# sizing bond wire



## RePhase277 (Feb 5, 2008)

jsb said:


> if you had a metal jbox with a 2" pvc in and a 2" pvc out with 1/0cu passing through, how would you size the ground to the box?


250.102 says to size it by 250.66. Which for 1/0 copper would be #6 copper.


----------



## ralpha494 (Oct 29, 2008)

I looked in 250, 300, 310, and 314 of the '08 looking for something that says you didn't have to bond if it was pulled straight through. I remember something from the past allowing it. 250.148 talks about conductors spliced within the box requiring connection to the box. Does that mean if they're pulled thru you don't have to? Stay tuned for the answer to this, and many more questions, right after this message.


----------



## Dennis Alwon (May 9, 2009)

ralpha494 said:


> I looked in 250, 300, 310, and 314 of the '08 looking for something that says you didn't have to bond if it was pulled straight through. I remember something from the past allowing it. 250.148 talks about conductors spliced within the box requiring connection to the box. Does that mean if they're pulled thru you don't have to? Stay tuned for the answer to this, and many more questions, right after this message.


Yes if there are no splices in the box then you would not need to connect the equip. ground to the box. I am not sure that would apply in the OP's case of mixing plastic with metal.


----------



## RePhase277 (Feb 5, 2008)

ralpha494 said:


> I looked in 250, 300, 310, and 314 of the '08 looking for something that says you didn't have to bond if it was pulled straight through. I remember something from the past allowing it. 250.148 talks about conductors spliced within the box requiring connection to the box. Does that mean if they're pulled thru you don't have to? Stay tuned for the answer to this, and many more questions, right after this message.


With grounded metal conduit, you don't have to bond it if the wires pass straight through. But the OP said PVC conduit, so it must be bonded.


----------



## Dennis Alwon (May 9, 2009)

InPhase277 said:


> 250.102 says to size it by 250.66. Which for 1/0 copper would be #6 copper.

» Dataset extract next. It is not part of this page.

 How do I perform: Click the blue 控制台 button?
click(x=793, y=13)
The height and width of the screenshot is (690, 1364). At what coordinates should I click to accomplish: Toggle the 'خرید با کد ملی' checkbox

250.102(C) is for equipment bonding jumpers on the supply side of the service. 250.102(D) is the load side and shall be sized by 250.122


----------



## augie47 (May 4, 2009)

Dennis Alwon said:


> 250.102(C) is for equipment bonding jumpers on the supply side of the service. 250.102(D) is the load side and shall be sized by 250.122


which oddly enough, will still probably be a #6


----------



## RePhase277 (Feb 5, 2008)

Dennis Alwon said:


> 250.102(C) is for equipment bonding jumpers on the supply side of the service. 250.102(D) is the load side and shall be sized by 250.122


Ooops!


----------



## Dennis Alwon (May 9, 2009)

augie47 said:


> which oddly enough, will still probably be a #6


If it is it's because he got lucky. :laughing:


----------



## RePhase277 (Feb 5, 2008)

Dennis Alwon said:


> If it is it's because he got lucky. :laughing:


Pffftt... I don't read books, I stare them down until they give me the info I want!


----------



## goose134 (Nov 12, 2007)

> Pffftt... I don't read books, I stare them down until they give me the info I want!


:laughing:


I do the same thing with PBS.


----------



## electrocop (Sep 6, 2009)

*bonding*



Dennis Alwon said:


> Yes if there are no splices in the box then you would not need to connect the equip. ground to the box. I am not sure that would apply in the OP's case of mixing plastic with metal.


But in the interest of safety i would highy recommend every metal box to have a pigtail for future use...:thumbup:


----------



## MDShunk (Jan 7, 2007)

electrocop said:


> But in the interest of safety i would highy recommend every metal box to have a pigtail for future use...:thumbup:


Awesome. You going to finance that? You're talking like an EDF.


----------



## Dennis Alwon (May 9, 2009)

electrocop said:


> But in the interest of safety i would highy recommend every metal box to have a pigtail for future use...:thumbup:


So you have done a study on the safety of this issue? :jester:


----------